Right after the Sheraton Move, Bersih called for the enactment of the recall procedure to deal with the political instability caused by party-hopping, but Bersih was also cognisant that there are many factors that contributed to this phenomenon in Malaysia. There are the ‘carrot’ incentives, such as appointments to key positions in the government or to one of the many government-linked companies and statutory boards that comes with perks like lucrative pay packages and power to influence the awarding of contracts. Then, there are the ‘stick’ incentives to align oneself with the government of the day. The power of the prime minister to appoint heads of investigative and prosecutorial agencies such as the Malaysian Anti-Corruption Commission and the attorney-general who also acts as the public prosecutor, has caused some elected representatives to throw their support for the prime minister and some of these have seen their cases dropped or charges were withdrawn.

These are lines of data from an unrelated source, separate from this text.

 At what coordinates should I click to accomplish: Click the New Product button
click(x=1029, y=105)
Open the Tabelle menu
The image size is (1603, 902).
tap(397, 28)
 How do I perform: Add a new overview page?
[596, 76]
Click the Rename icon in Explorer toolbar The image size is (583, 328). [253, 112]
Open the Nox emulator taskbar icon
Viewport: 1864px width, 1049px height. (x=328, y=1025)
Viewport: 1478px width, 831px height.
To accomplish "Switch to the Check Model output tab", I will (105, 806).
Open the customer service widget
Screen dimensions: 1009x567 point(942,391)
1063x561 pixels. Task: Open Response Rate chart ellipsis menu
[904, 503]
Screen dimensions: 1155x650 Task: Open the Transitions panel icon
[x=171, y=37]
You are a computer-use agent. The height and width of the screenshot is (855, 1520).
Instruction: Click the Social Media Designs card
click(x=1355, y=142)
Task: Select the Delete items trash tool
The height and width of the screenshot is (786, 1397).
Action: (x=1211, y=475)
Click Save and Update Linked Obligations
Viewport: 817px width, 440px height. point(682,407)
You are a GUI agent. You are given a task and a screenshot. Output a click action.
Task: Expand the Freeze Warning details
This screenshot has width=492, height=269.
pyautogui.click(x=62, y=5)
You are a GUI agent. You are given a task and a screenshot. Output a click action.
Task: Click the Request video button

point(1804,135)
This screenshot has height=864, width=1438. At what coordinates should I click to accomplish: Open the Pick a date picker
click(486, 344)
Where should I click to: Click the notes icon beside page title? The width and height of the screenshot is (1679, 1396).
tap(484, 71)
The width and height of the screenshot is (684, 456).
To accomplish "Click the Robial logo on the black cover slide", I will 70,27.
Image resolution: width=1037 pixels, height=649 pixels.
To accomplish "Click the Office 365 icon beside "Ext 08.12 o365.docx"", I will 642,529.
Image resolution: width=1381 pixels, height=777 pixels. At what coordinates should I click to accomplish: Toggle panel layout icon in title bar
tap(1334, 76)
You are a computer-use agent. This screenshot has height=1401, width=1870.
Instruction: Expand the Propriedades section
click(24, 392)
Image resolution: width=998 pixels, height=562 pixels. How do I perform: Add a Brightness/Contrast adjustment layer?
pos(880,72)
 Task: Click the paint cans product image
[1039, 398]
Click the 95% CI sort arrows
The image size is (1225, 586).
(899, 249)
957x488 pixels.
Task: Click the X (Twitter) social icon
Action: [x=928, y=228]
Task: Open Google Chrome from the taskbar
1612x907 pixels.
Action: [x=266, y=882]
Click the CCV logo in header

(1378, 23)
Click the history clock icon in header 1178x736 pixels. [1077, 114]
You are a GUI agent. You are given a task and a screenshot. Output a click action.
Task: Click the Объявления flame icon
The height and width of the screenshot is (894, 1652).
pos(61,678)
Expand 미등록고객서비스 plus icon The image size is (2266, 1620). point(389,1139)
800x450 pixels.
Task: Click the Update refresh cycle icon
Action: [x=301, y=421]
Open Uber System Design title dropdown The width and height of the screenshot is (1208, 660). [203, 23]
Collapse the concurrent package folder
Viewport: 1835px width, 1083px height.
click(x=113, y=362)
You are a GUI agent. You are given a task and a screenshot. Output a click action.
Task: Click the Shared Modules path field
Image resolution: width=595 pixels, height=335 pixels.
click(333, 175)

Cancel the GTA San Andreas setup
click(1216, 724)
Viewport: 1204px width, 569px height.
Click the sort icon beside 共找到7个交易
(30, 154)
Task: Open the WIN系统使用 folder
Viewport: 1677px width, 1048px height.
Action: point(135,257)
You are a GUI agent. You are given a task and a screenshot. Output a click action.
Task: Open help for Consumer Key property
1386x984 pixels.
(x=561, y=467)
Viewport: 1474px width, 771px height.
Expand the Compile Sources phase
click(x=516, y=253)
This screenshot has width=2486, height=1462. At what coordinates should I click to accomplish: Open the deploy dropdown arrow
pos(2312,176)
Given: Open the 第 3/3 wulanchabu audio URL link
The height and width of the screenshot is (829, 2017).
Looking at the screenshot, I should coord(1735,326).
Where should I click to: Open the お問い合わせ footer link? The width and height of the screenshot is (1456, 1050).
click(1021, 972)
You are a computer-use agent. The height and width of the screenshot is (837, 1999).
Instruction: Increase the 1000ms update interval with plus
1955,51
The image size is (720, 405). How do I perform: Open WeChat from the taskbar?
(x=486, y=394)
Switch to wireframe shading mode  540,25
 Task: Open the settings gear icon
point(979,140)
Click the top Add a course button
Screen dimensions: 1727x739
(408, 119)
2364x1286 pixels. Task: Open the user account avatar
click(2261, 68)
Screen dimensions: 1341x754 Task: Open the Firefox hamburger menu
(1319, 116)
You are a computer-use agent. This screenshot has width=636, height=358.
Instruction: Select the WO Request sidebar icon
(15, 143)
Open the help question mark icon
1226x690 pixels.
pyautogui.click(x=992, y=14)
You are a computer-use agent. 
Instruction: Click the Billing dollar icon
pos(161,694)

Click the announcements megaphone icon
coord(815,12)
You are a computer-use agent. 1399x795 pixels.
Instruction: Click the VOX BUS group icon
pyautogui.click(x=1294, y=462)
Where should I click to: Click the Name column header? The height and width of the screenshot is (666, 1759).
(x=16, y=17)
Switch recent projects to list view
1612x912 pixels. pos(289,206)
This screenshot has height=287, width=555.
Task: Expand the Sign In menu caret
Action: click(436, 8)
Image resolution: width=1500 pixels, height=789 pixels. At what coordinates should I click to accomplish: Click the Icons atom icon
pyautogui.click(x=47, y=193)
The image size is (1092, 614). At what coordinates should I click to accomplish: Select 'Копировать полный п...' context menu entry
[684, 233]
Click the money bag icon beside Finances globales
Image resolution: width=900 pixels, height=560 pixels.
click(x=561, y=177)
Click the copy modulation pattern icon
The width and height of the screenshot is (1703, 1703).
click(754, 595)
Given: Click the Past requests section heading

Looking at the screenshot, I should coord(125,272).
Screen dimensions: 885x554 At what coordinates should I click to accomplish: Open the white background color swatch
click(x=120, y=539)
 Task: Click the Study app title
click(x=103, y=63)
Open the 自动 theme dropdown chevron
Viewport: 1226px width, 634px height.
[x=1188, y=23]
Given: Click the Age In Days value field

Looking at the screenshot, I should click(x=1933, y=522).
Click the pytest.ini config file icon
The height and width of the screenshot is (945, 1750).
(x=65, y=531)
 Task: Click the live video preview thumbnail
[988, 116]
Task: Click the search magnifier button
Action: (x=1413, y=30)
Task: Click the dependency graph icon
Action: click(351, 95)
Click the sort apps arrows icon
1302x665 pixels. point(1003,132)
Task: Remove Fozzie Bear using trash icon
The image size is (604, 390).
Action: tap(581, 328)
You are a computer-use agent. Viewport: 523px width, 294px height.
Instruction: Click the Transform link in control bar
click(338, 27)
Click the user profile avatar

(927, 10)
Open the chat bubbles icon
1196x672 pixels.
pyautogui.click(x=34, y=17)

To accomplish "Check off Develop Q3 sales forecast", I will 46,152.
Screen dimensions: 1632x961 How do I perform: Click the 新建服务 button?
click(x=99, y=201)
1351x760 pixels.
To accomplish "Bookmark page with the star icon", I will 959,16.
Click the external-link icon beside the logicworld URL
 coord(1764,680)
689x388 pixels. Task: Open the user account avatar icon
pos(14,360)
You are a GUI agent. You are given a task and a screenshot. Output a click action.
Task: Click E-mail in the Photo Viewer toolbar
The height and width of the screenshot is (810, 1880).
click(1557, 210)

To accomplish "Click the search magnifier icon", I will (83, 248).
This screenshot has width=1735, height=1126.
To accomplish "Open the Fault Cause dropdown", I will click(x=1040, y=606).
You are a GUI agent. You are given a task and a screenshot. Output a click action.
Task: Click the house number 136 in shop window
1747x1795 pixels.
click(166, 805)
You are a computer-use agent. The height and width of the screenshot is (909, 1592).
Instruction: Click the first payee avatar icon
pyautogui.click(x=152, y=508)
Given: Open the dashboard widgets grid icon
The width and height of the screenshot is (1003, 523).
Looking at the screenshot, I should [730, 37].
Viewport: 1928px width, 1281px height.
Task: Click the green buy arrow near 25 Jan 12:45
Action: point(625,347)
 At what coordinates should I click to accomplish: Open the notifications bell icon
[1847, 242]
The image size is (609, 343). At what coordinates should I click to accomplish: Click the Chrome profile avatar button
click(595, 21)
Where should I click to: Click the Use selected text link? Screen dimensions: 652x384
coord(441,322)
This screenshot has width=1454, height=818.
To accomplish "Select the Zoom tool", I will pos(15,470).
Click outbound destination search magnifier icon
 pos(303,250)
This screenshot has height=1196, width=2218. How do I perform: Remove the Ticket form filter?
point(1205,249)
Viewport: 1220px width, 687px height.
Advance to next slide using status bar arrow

The institutional reforms that Bersih is advocating seek to remove, or at least reduce, both ‘carrots’ and ‘sticks’ by enacting laws that redistribute the power of the prime minister to the Parliament and to the rakyat. This book’s recommendations also seek to enable government backbenchers and opposition representatives to play a more effective and meaningful role in providing check and balance on the executive. Bersih also pushes for more consultative, inclusive, transparent and accountable processes in key appointments and lawmaking. Institutional reforms to strengthen key institutions and agencies are not only necessary, but are prerequisites if we are to effectively address the “bread and butter” issues and deal with the debilitating effect of systemic corruption that has held us back from becoming a developed nation. Without strong institutions to curb abuses by politicians and to demand accountability and performance by both elected and nonelected public servants, Malaysia would constantly be locked in a downward spiral of corruption scandals, power grabs, toxic politics and widening inequalities. Malaysia need stable and functioning governments to implemeni economic, education and social reforms, and to start confronting the global climate crisis.